Creating & Testing Metadata Extraction Models

To use TMF Bot features like study metadata extraction, a Metadata Extraction model must be tested and deployed. This model does not create a custom machine learning model specific to your document types, but instead relies on a standard approach to search documents’ content and filenames for matches to records in your Vault. Testing a Metadata Extraction model allows you to assess potential metadata extraction performance prior to enabling it in your Vault.

How to Test a Model

The TMF Bot requires input to learn before performing tasks on its own. Generally, the larger and more accurate the inputs, the better the resulting model will be. Vault stores accumulated input in Trained Model object records.

Prediction Confidence Threshold

In machine learning models such Document Classification, Vault uses the Prediction Confidence Threshold field value on a Trained Model record to determine what score is required before the system will use that Prediction. Because metadata extraction follows a stricter logic searching for exact matches, this value will be set to .9999 for Metadata Extraction models.

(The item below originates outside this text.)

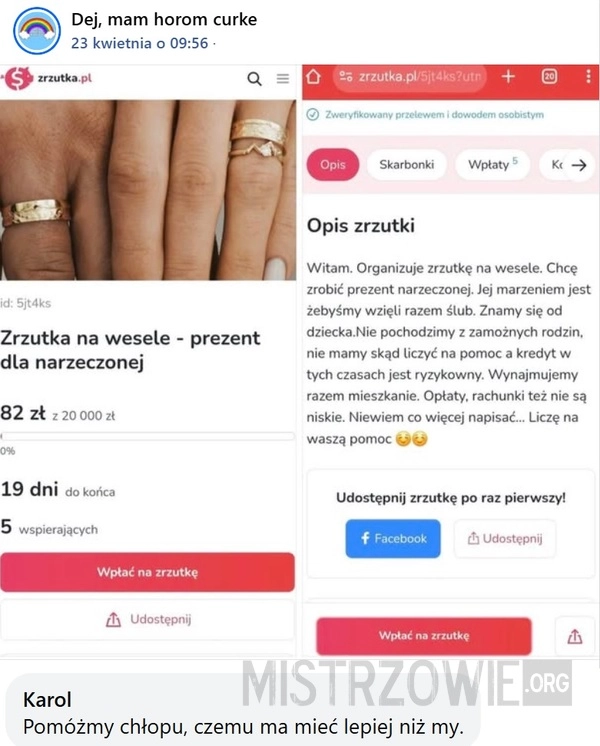Tap the browser home icon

Creating a Study Metadata Extraction Model

Before creating a Study Metadata Extraction model, carefully consider the following limitations:

Vault cannot extract Study data from certain categories of documents, nor can they be used for testing. These include:
- Video and audio files
- Non-text files, such as ZIP files, statistical files, or database files
- Documents where Vault cannot extract text, for example, if the text is too blurry.
We recommend using at least 3,000 documents in steady states, such as Approved or Final, to test the Study Metadata Extraction model. You may use TMF Bot on Vaults with fewer documents, but note that metrics measuring its potential performance will not be as robust.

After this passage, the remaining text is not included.